[Collected data entries]

━━━━━━━━━━

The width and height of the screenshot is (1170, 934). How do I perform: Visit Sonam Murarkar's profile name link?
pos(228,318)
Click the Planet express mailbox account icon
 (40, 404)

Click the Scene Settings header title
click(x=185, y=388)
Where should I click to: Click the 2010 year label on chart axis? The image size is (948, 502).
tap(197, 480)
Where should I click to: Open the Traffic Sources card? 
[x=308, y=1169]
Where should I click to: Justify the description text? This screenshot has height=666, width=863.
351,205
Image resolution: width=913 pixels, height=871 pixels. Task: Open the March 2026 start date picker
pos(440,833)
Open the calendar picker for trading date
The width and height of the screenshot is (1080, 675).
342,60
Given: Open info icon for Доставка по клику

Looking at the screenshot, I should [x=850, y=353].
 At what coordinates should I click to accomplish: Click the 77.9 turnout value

━━━━━━━━━━

### Assigned task
Word for word, return each of the entries.

### Answer to this exercise
The width and height of the screenshot is (1170, 934). How do I perform: Visit Sonam Murarkar's profile name link?
pos(228,318)
Click the Planet express mailbox account icon
 (40, 404)

Click the Scene Settings header title
click(x=185, y=388)
Where should I click to: Click the 2010 year label on chart axis? The image size is (948, 502).
tap(197, 480)
Where should I click to: Open the Traffic Sources card? 
[x=308, y=1169]
Where should I click to: Justify the description text? This screenshot has height=666, width=863.
351,205
Image resolution: width=913 pixels, height=871 pixels. Task: Open the March 2026 start date picker
pos(440,833)
Open the calendar picker for trading date
The width and height of the screenshot is (1080, 675).
342,60
Given: Open info icon for Доставка по клику

Looking at the screenshot, I should [x=850, y=353].
 At what coordinates should I click to accomplish: Click the 77.9 turnout value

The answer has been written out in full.